Top of Exercise inputs

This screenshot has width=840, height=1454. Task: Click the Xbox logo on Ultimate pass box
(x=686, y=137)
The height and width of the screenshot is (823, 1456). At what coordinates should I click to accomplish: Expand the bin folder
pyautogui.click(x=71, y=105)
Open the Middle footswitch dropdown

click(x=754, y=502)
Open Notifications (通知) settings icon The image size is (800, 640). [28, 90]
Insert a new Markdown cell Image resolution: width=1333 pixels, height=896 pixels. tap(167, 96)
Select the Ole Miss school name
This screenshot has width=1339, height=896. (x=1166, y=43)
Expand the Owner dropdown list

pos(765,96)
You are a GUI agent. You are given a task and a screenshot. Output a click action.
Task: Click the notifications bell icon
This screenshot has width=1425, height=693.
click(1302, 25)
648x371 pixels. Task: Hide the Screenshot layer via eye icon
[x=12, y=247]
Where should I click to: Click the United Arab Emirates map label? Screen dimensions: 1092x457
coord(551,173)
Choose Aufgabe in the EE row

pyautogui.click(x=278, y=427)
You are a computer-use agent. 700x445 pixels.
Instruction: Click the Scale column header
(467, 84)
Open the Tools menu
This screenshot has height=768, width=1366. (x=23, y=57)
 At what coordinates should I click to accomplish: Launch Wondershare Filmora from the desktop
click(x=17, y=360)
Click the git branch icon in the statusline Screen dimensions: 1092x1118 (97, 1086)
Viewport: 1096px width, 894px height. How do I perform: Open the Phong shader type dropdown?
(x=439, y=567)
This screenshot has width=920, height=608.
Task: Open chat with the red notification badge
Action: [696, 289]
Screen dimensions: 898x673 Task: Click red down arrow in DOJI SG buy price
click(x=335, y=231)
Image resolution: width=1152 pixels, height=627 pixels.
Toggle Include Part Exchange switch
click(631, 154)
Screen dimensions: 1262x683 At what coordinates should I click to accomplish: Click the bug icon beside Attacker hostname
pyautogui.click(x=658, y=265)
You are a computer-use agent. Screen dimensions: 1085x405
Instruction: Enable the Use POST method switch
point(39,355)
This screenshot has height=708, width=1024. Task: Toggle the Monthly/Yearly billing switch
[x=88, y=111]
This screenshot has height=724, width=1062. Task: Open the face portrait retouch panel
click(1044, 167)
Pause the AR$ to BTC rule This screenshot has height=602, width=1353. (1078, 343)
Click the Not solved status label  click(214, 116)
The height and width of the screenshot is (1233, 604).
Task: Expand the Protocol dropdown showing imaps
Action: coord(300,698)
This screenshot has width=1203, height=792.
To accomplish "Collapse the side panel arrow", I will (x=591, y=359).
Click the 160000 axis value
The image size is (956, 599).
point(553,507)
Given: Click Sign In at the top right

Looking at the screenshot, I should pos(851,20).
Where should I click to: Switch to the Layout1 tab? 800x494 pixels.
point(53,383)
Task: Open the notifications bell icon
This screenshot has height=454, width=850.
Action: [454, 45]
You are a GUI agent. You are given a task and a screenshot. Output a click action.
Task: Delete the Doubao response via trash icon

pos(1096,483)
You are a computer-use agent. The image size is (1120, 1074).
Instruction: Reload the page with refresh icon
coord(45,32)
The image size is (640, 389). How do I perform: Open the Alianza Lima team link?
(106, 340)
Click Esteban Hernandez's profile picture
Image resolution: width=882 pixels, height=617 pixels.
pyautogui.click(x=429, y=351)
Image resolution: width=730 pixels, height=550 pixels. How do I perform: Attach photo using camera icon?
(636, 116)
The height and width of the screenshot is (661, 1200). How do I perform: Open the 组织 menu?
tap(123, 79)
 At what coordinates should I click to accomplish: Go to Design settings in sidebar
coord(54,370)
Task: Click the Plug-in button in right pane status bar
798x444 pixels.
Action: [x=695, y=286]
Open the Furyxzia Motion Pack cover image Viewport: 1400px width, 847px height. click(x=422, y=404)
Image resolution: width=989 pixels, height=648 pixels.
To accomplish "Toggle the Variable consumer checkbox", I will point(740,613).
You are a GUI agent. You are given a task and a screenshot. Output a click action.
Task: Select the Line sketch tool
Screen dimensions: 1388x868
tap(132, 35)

Bottom of Exercise inputs

[Exercise requirements]: Return, with nothing added or dropped, the line containing "This screenshot has height=724, width=1062." and every line after it to the end of the listing above.

[Finished task]:
This screenshot has height=724, width=1062. Task: Open the face portrait retouch panel
click(1044, 167)
Pause the AR$ to BTC rule This screenshot has height=602, width=1353. (1078, 343)
Click the Not solved status label  click(214, 116)
The height and width of the screenshot is (1233, 604).
Task: Expand the Protocol dropdown showing imaps
Action: coord(300,698)
This screenshot has width=1203, height=792.
To accomplish "Collapse the side panel arrow", I will (x=591, y=359).
Click the 160000 axis value
The image size is (956, 599).
point(553,507)
Given: Click Sign In at the top right

Looking at the screenshot, I should pos(851,20).
Where should I click to: Switch to the Layout1 tab? 800x494 pixels.
point(53,383)
Task: Open the notifications bell icon
This screenshot has height=454, width=850.
Action: [454, 45]
You are a GUI agent. You are given a task and a screenshot. Output a click action.
Task: Delete the Doubao response via trash icon

pos(1096,483)
You are a computer-use agent. The image size is (1120, 1074).
Instruction: Reload the page with refresh icon
coord(45,32)
The image size is (640, 389). How do I perform: Open the Alianza Lima team link?
(106, 340)
Click Esteban Hernandez's profile picture
Image resolution: width=882 pixels, height=617 pixels.
pyautogui.click(x=429, y=351)
Image resolution: width=730 pixels, height=550 pixels. How do I perform: Attach photo using camera icon?
(636, 116)
The height and width of the screenshot is (661, 1200). How do I perform: Open the 组织 menu?
tap(123, 79)
 At what coordinates should I click to accomplish: Go to Design settings in sidebar
coord(54,370)
Task: Click the Plug-in button in right pane status bar
798x444 pixels.
Action: [x=695, y=286]
Open the Furyxzia Motion Pack cover image Viewport: 1400px width, 847px height. click(x=422, y=404)
Image resolution: width=989 pixels, height=648 pixels.
To accomplish "Toggle the Variable consumer checkbox", I will point(740,613).
You are a GUI agent. You are given a task and a screenshot. Output a click action.
Task: Select the Line sketch tool
Screen dimensions: 1388x868
tap(132, 35)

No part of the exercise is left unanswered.